To compute the posterior predictive,

$p(\mathbf{x}_{\texttt{new}} \mid \mathbf{X}) = \int f(\mathbf{x} \mid \boldsymbol{\mu}, \boldsymbol{\Sigma}) p(\boldsymbol{\mu} \mid \mathbf{X}) d\boldsymbol{\mu}, \tag{12}$

we observe the following:

$\begin{aligned} (\mathbf{x}_{\texttt{new}} - \boldsymbol{\mu}) &\sim \mathcal{N}(\mathbf{x}_{\texttt{new}} - \boldsymbol{\mu} \mid \mathbf{0}, \boldsymbol{\Sigma}), \\ \boldsymbol{\mu} &\sim \mathcal{N}(\boldsymbol{\mu} \mid \boldsymbol{\mu}_{N}, \boldsymbol{\Sigma}_N). \end{aligned} \tag{13}$

Notice that $(\mathbf{x}_{\texttt{new}} - \boldsymbol{\mu})$ and $\boldsymbol{\mu}$ are independent.
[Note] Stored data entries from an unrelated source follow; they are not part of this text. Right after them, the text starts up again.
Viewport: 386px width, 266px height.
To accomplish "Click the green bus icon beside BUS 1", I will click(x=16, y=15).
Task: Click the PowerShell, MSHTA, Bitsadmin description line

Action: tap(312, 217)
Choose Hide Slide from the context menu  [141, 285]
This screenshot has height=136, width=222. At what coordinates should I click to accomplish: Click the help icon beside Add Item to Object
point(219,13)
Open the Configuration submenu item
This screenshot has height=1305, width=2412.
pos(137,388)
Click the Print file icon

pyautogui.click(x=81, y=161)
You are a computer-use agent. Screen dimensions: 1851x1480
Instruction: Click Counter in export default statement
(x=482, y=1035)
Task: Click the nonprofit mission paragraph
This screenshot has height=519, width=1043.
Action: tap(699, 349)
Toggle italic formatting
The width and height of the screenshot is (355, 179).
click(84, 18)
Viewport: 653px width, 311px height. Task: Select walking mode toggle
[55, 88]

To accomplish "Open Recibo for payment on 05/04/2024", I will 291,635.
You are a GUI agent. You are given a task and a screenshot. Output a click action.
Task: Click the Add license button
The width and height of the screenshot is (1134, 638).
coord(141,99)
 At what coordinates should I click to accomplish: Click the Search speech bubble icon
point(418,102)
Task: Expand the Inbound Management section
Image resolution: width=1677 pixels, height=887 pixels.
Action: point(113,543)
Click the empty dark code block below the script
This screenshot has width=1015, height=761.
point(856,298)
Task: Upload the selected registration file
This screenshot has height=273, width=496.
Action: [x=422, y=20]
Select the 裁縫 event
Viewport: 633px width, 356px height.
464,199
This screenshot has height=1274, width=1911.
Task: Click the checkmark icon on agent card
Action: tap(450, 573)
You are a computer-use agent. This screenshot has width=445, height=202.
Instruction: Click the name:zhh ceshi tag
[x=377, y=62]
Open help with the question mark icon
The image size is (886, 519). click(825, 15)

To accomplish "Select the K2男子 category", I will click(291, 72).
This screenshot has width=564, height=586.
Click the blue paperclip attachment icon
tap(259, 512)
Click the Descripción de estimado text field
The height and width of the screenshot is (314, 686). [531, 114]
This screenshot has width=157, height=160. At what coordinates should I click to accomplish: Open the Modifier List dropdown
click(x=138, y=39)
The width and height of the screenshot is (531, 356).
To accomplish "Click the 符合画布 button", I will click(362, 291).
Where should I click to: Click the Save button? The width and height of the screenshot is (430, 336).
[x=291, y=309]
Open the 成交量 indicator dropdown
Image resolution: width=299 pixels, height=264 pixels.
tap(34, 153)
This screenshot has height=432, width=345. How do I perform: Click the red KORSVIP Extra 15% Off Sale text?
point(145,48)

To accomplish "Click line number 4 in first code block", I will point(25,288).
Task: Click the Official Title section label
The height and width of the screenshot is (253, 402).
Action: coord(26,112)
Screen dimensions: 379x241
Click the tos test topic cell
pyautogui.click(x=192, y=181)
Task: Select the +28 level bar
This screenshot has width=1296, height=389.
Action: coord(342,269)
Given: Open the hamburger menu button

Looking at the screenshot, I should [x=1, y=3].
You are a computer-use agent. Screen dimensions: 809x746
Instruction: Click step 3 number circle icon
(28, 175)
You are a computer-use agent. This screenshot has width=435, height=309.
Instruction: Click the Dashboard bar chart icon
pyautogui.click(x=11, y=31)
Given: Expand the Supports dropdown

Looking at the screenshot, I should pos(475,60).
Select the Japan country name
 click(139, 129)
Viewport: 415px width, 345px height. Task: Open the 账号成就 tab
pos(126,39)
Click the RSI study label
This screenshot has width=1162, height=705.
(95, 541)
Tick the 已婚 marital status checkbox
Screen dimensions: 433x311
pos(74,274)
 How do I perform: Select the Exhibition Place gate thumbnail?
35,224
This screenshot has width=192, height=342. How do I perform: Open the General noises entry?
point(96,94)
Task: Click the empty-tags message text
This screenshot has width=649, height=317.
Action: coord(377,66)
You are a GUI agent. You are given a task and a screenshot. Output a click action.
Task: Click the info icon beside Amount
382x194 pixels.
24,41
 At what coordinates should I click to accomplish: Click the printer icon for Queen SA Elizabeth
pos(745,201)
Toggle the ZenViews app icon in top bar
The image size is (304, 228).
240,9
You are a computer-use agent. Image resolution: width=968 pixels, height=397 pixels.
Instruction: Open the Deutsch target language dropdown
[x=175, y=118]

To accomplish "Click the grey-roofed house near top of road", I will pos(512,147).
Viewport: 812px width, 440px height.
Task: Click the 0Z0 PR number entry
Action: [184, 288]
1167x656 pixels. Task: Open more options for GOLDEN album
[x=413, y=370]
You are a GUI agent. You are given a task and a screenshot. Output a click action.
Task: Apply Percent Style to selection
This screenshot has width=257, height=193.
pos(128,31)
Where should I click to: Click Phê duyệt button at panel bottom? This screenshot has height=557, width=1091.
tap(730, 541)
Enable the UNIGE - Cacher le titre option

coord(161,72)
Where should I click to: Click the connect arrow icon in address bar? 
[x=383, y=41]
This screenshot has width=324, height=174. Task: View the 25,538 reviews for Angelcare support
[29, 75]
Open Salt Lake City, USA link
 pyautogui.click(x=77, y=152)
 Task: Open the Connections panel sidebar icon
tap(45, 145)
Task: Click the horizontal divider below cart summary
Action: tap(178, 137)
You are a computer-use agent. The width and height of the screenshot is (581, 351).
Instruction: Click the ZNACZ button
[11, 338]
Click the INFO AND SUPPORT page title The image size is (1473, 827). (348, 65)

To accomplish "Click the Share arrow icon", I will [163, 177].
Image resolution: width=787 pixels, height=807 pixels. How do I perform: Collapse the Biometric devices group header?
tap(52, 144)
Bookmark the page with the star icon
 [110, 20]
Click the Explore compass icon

Intuitively, if I tell you the value of $\boldsymbol{\mu}$ , that tells you nothing about the value of $(\mathbf{x}_{\texttt{new}} - \boldsymbol{\mu})$ because the distribution on $(\mathbf{x}_{\texttt{new}} - \boldsymbol{\mu})$ does not contain the parameter $\boldsymbol{\mu}$ . Formally,

$p(\mathbf{x}_{\texttt{new}} - \boldsymbol{\mu} \mid \boldsymbol{\mu}) = p(\mathbf{x}_{\texttt{new}} - \boldsymbol{\mu}). \tag{14}$

Since $(\mathbf{x}_{\texttt{new}} - \boldsymbol{\mu})$ and $\boldsymbol{\mu}$ are independent, we can simply add the means and covariances of the two distributions when adding the random variables, implying:

$\begin{aligned} \mathbf{x}_{\texttt{new}} &= (\mathbf{x}_{\texttt{new}} - \boldsymbol{\mu}) + \boldsymbol{\mu} \\ &\Downarrow \\ p(\mathbf{x}_{\texttt{new}} \mid \mathbf{X}) &= \mathcal{N}(\mathbf{x}_{\texttt{new}} \mid \boldsymbol{\mu}_N, \boldsymbol{\Sigma} + \boldsymbol{\Sigma}_N). \end{aligned}\tag{15}$

Murphy, K. P. (2007). Conjugate Bayesian analysis of the Gaussian distribution. Def, 1(2\sigma2), 16.